# SHORT EXERCISE
Print everything from the line containing "Click the bottom-left" down to the line containing "This screenshot has", both included, without the pictures.

# DATA ROWS
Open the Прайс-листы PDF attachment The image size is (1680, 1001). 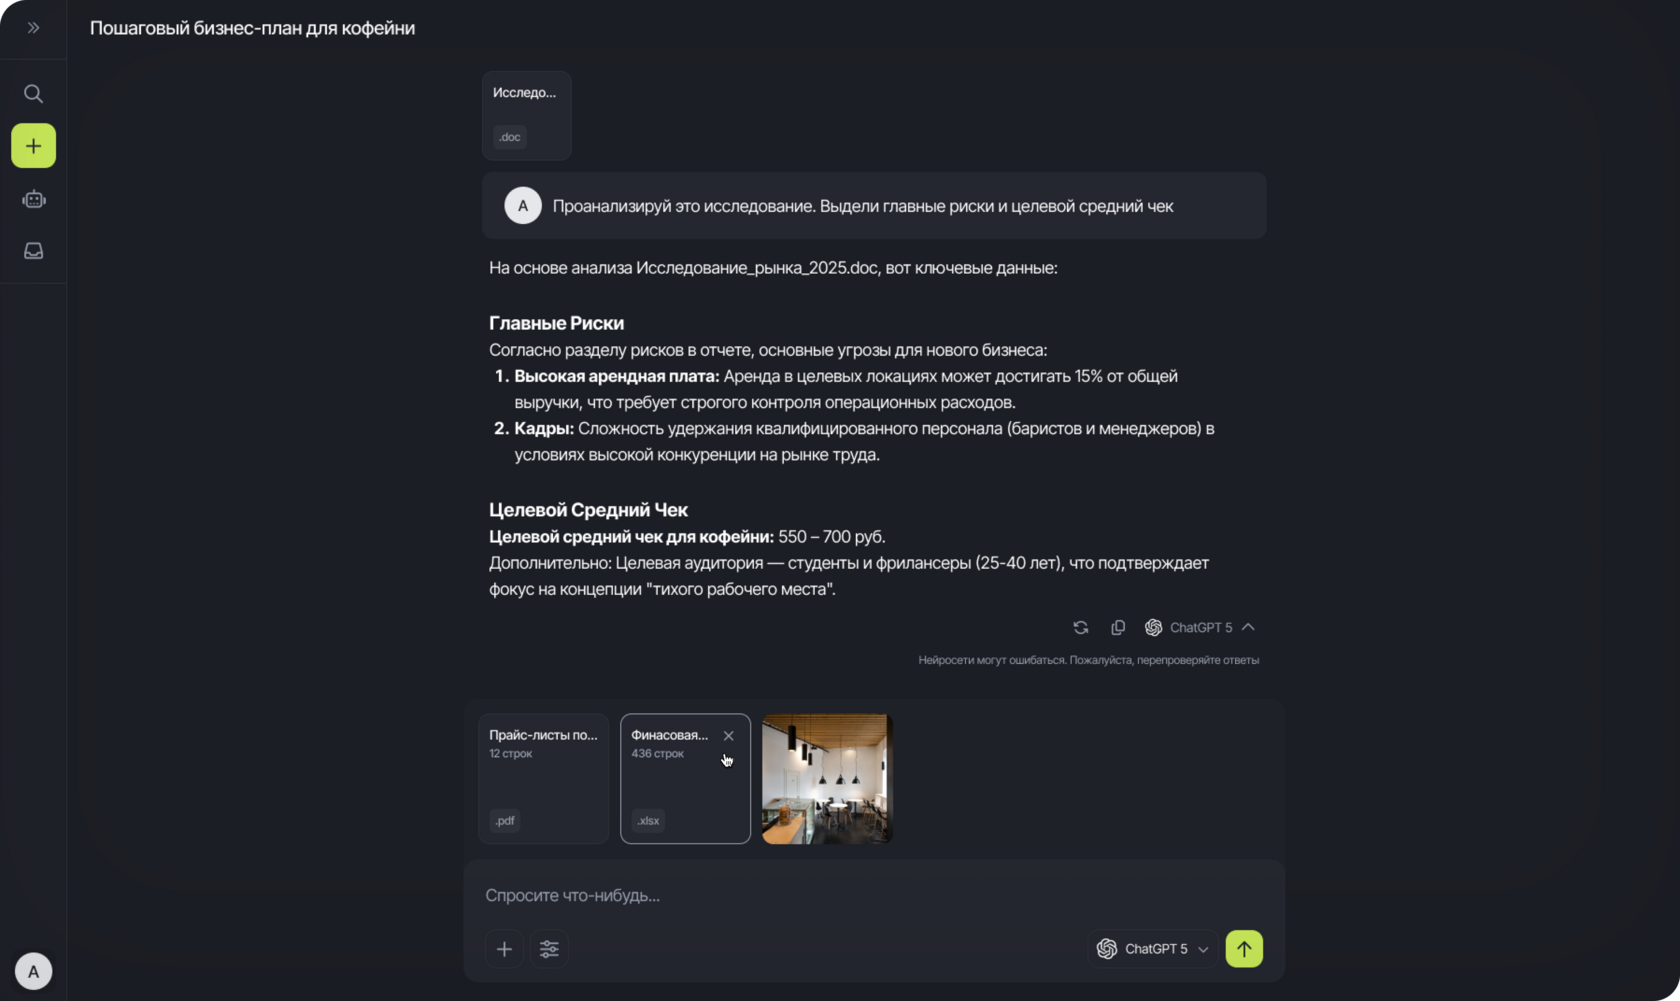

* * *

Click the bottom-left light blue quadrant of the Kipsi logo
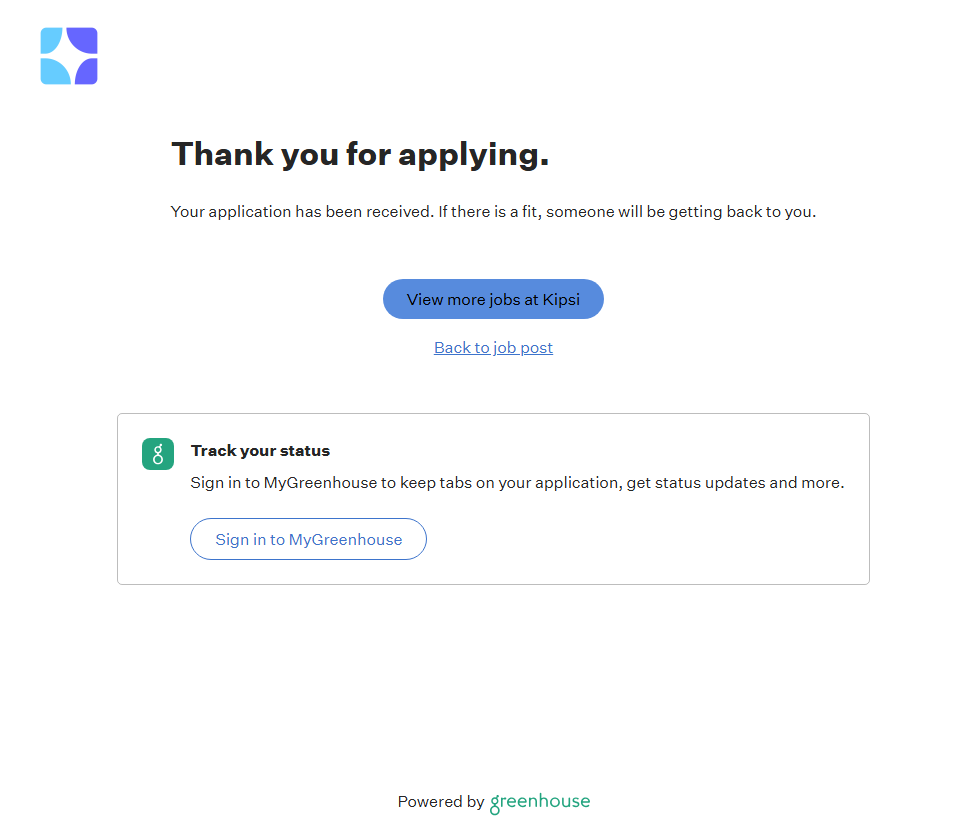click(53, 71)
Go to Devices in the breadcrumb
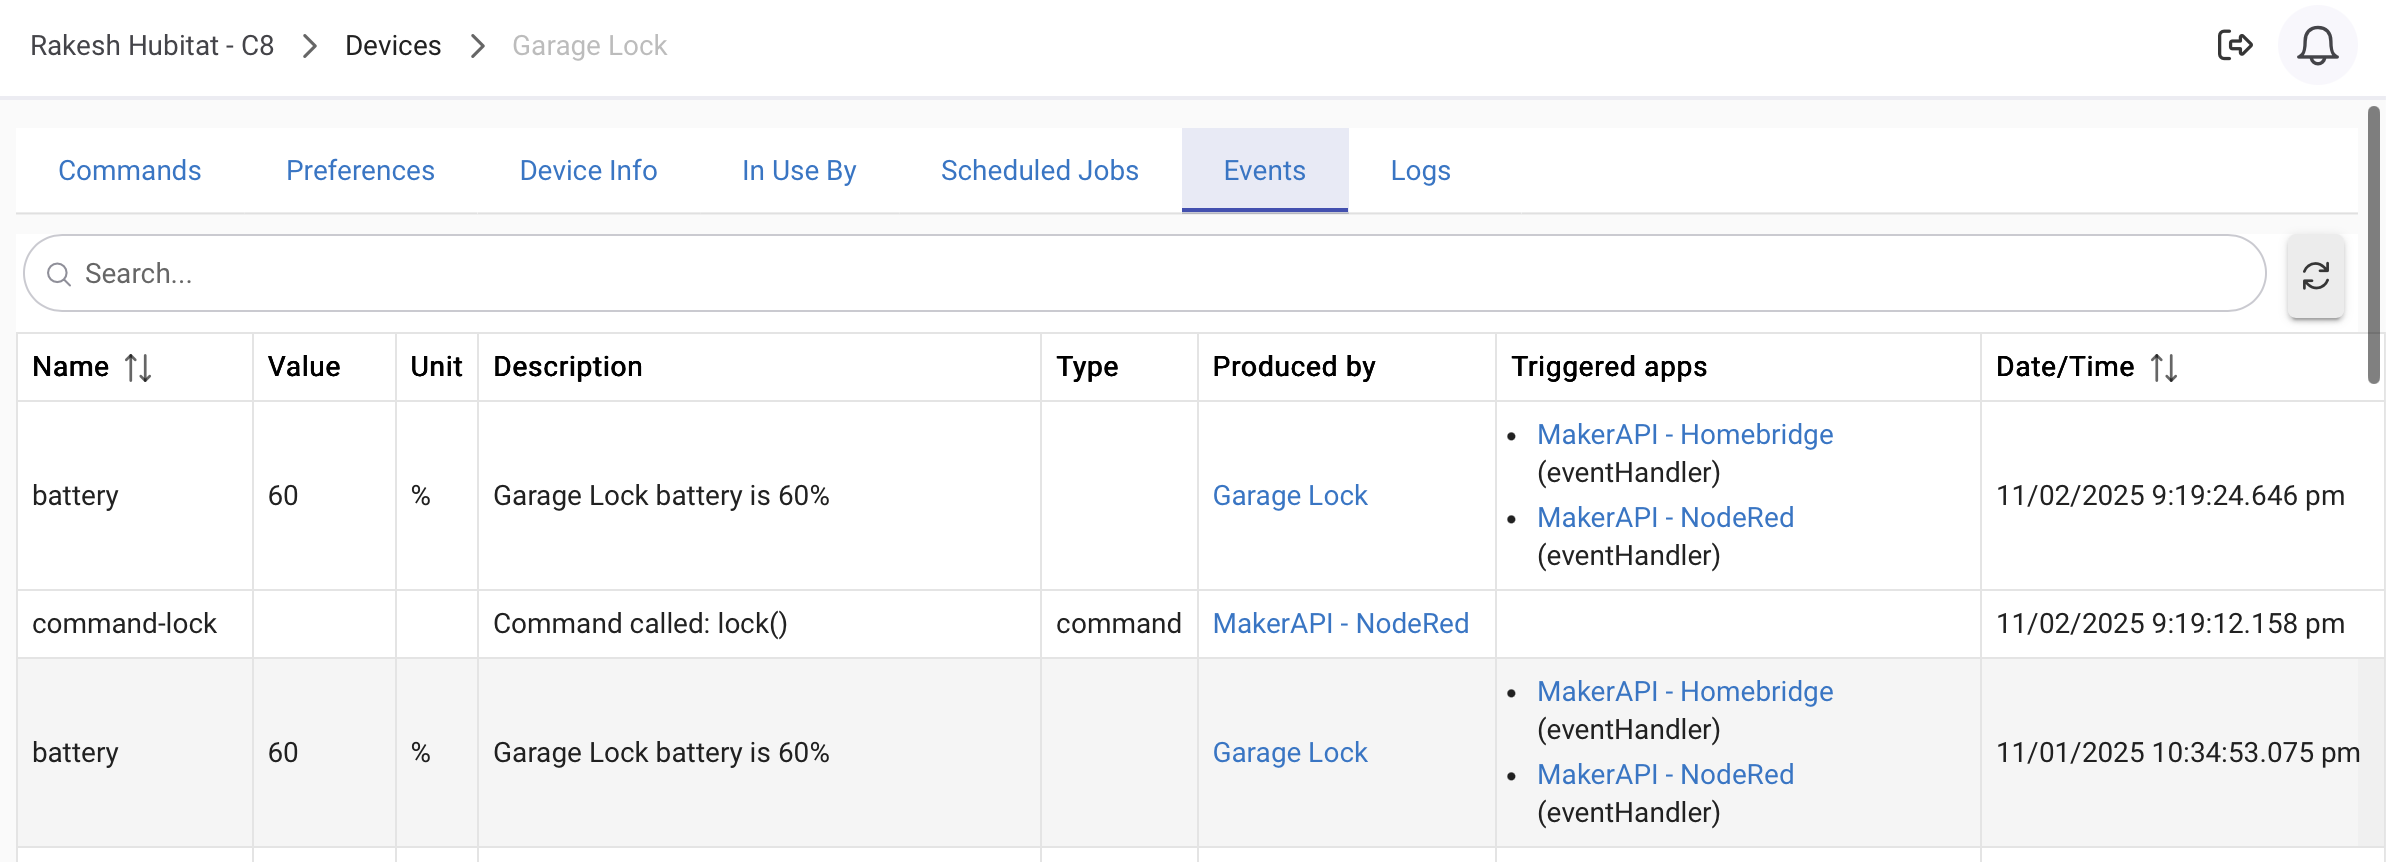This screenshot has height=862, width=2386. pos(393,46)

# SOLUTION TO THIS EXERCISE
Click the bottom-left light blue quadrant of the Kipsi logo
click(53, 71)
Go to Devices in the breadcrumb
This screenshot has height=862, width=2386. pos(393,46)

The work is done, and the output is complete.